See the law for more definitions.

Key Roles

In very basic terms, manufacturers (either individually or through a stewardship organization), design their own stewardship program. They prepare and implement a plan to achieve certain goals and report to CalRecycle on their progress. CalRecycle approves plans, monitors progress, and provides oversight and enforcement to ensure a level playing field among paint manufacturers. Other service providers, such as HHW management contractors, local HHW programs, and/or retailers, participate in the program as negotiated through the manufacturer or stewardship organization.

Stewardship Plans

A stewardship plan defines how a manufacturer or stewardship organization intends to fulfill its responsibilities under the law and communicates a course of action to stakeholders and the public. Plans submitted to CalRecycle will be posted at CalRecycle’s Paint Stewardship Program webpage.


A unique and very important aspect of the paint stewardship law is that it requires sustainable funding. Paint manufacturers are required to demonstrate sufficient funding for the program via an assessment added to the cost of paint that must be approved by CalRecycle as part of the plan approval process. A stewardship organization collects a paint stewardship assessment for each container of paint sold in the state by manufacturers operating under a CalRecycle-approved plan. That assessment will be added to the cost of all paint sold to California retailers and distributors, and, in turn, each of those retailers and distributors will add the assessment to the purchase price of all paint sold in the state. The amount of the assessment shall be sufficient to meet, but not exceed, the cost of carrying out the plan. Any surplus funds must be put back into the program to reduce the costs of the program, including the assessment amount.

Enforcement and Compliance

Maintaining a level playing field among manufacturers is addressed through a combination of civil penalties for noncompliance and transparency that allows all stakeholders and the public to evaluate progress. For manufacturers to be in compliance, they must develop and implement a CalRecycle-approved stewardship plan, submit annual reports on the progress of their program, and submit an administrative fee to CalRecycle to cover the cost of services to administer and enforce this law.

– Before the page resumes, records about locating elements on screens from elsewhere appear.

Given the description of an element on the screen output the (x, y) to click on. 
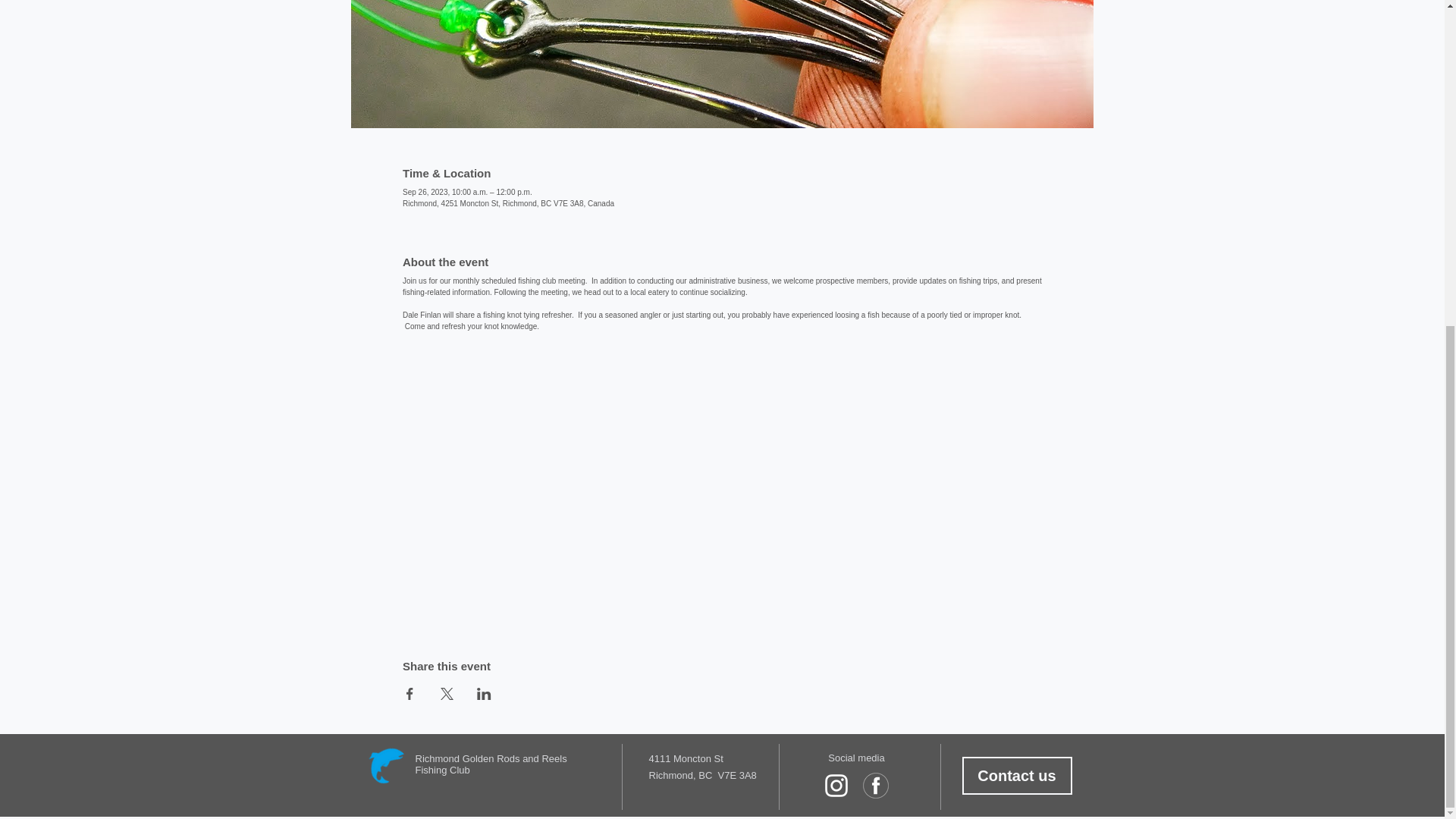
Contact us (1015, 775)
Given the description of an element on the screen output the (x, y) to click on. 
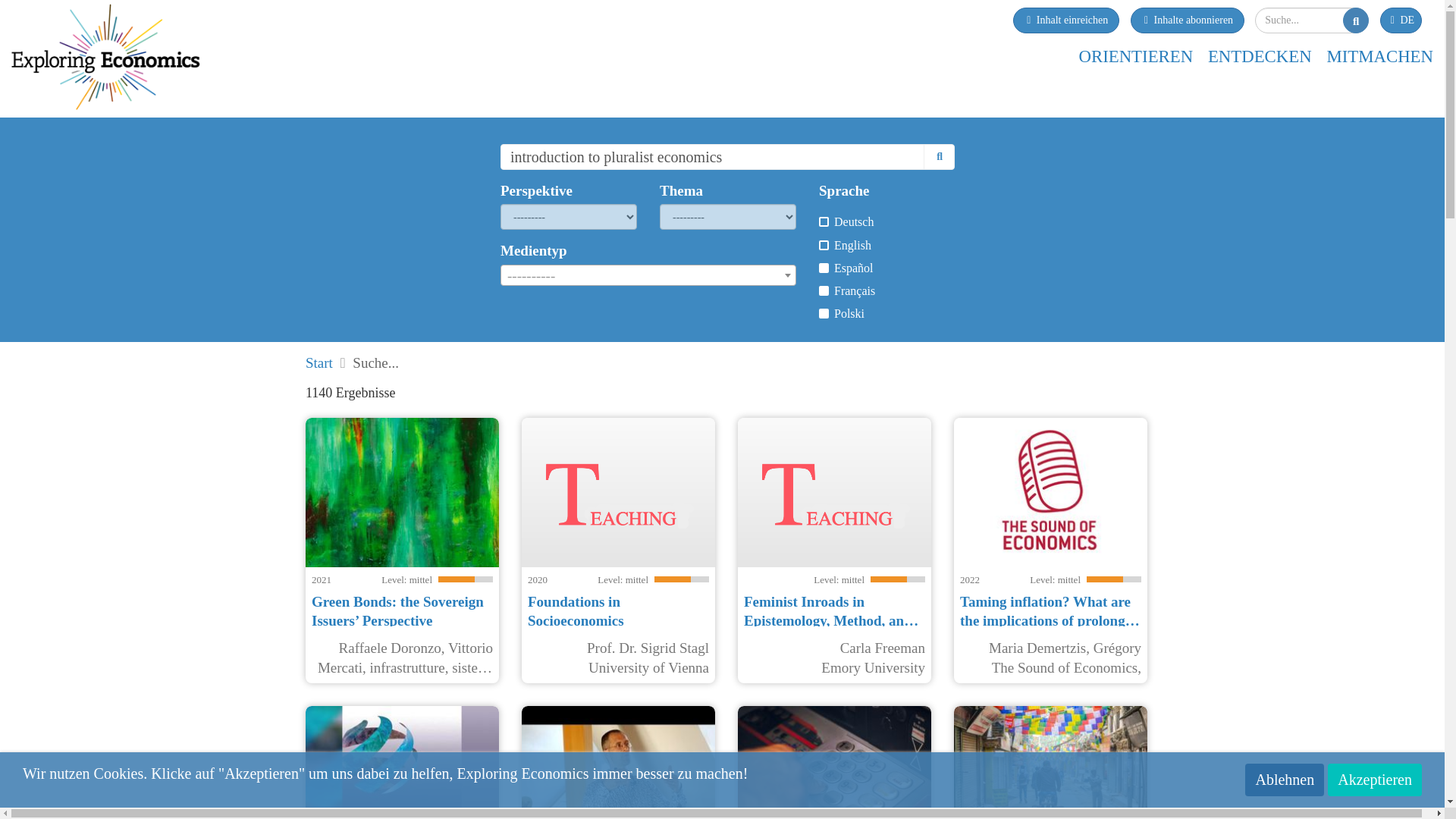
ORIENTIEREN (1135, 56)
pl (823, 313)
Feminist Inroads in Epistemology, Method, and Theory (831, 620)
de (823, 221)
Foundations in Socioeconomics (575, 610)
ENTDECKEN (1259, 56)
es (823, 267)
MITMACHEN (1379, 56)
en (823, 245)
DE (1401, 20)
Inhalt einreichen (1066, 20)
fr (823, 290)
Start (319, 362)
introduction to pluralist economics (712, 156)
Given the description of an element on the screen output the (x, y) to click on. 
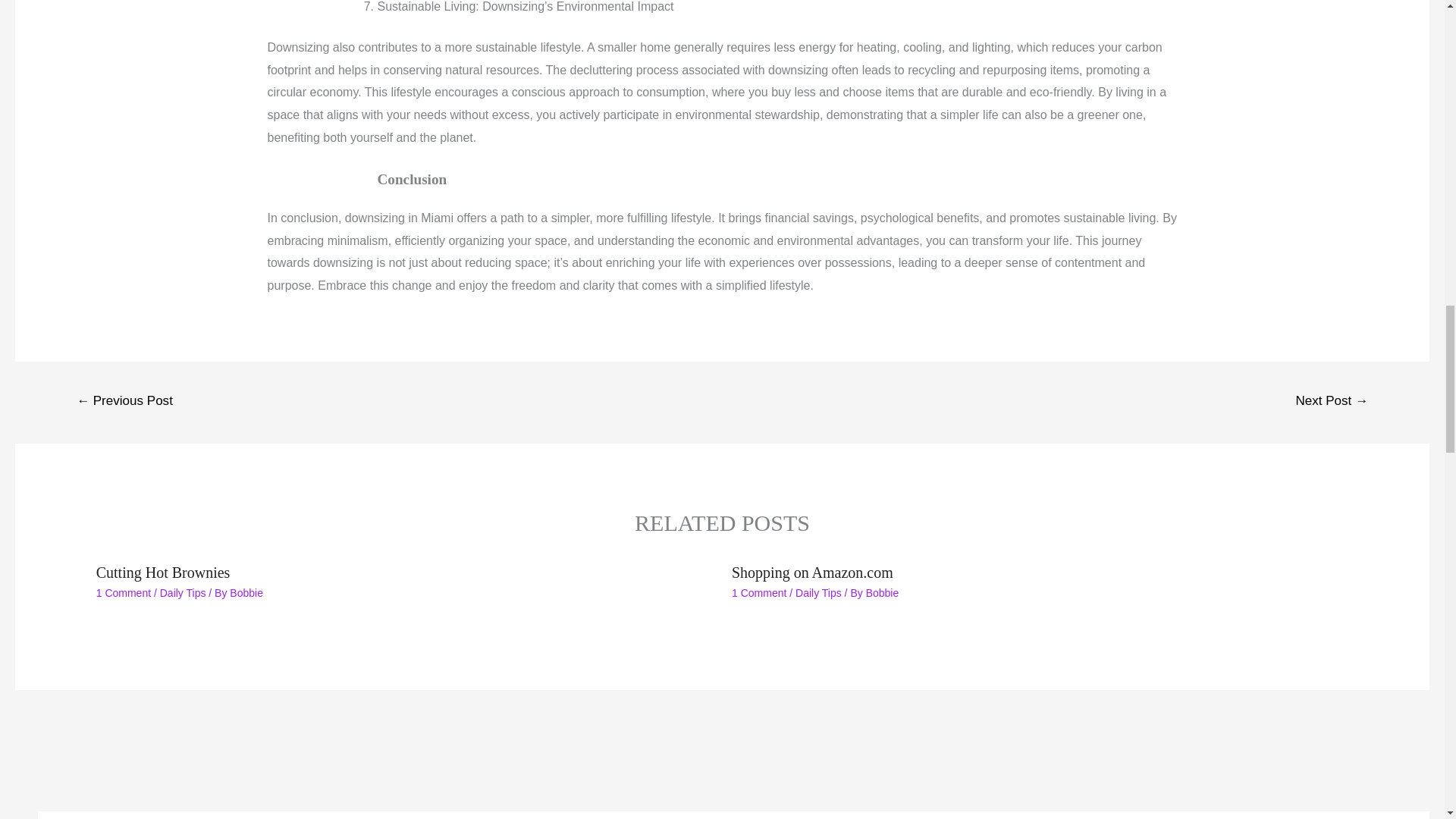
Daily Tips (817, 592)
Bobbie (246, 592)
Cutting Hot Brownies (163, 572)
Daily Tips (183, 592)
View all posts by Bobbie (882, 592)
Shopping on Amazon.com (812, 572)
1 Comment (123, 592)
1 Comment (759, 592)
Bobbie (882, 592)
View all posts by Bobbie (246, 592)
Given the description of an element on the screen output the (x, y) to click on. 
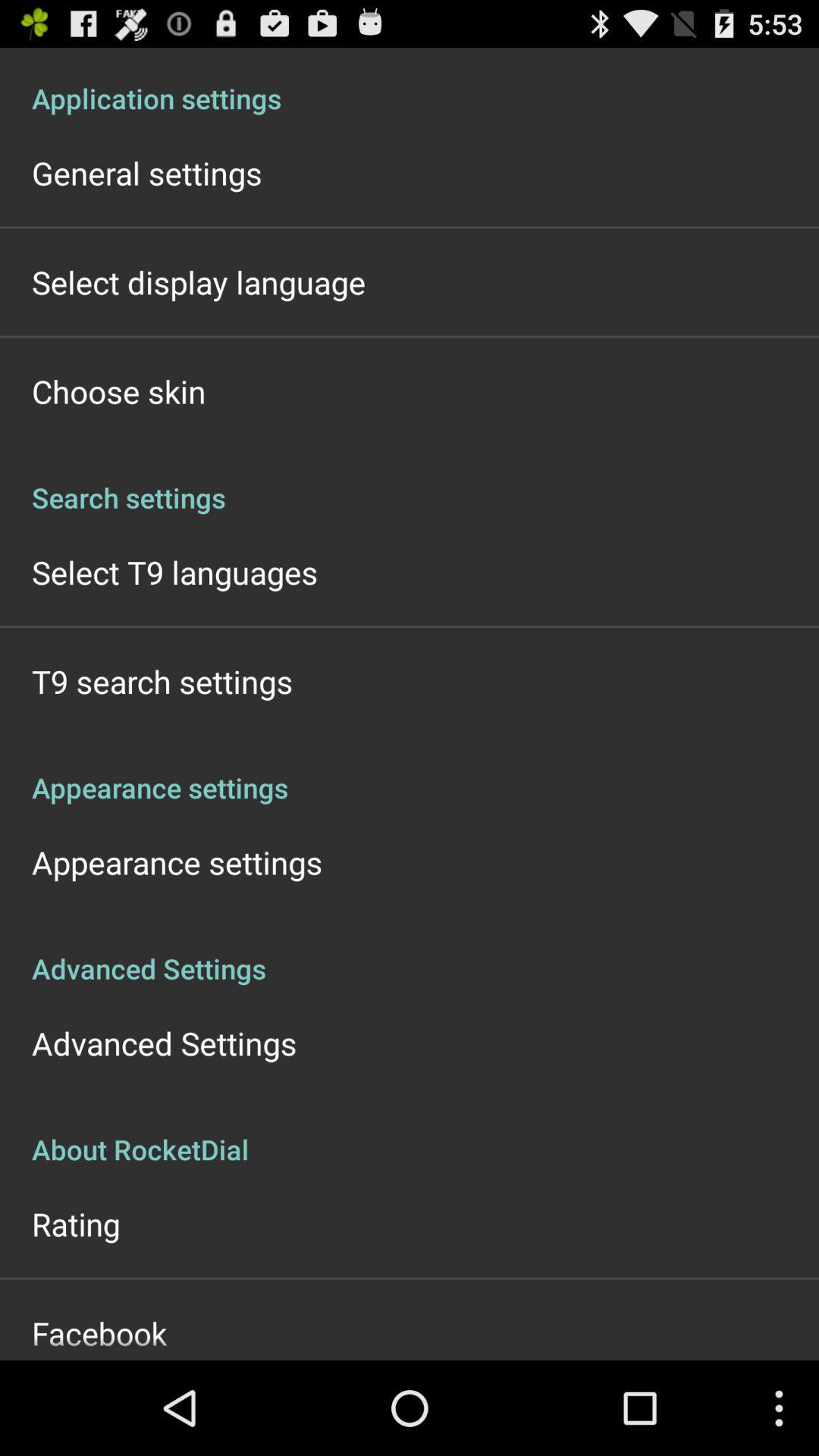
turn on app above the general settings icon (409, 82)
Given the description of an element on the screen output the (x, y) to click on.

Annual reports will be posted on CalRecycle’s Annual Reporting web page. These reports shall include information on volume of paint sold, postconsumer paint recovered, the methods used to collect, transport, and process postconsumer paint, the total program cost, an evaluation of the funding mechanism, an independent financial audit, and examples of educational materials provided to consumers. Annual reports are due to CalRecycle each year by November 1. CalRecycle reviews annual reports within the context of the requirements in statute and regulations and determines if the report is complete. Within 90 days of receiving a complete report, CalRecycle adopts a finding of compliance, non-compliance, or conditional approval.


CalRecycle used a rulemaking process to establish procedures such as:

    • Stewardship plan approval criteria.
    • A process for CalRecycle to accept payment for its services related to oversight and enforcement activities.
    • The establishment of penalty ranges that reflect a progressive enforcement approach.
    • Criteria for acceptance of annual reports.

The Office of Administrative Law approved the Architectural Paint Recovery Program Regulations on June 6, 2012. The regulations became effective immediately.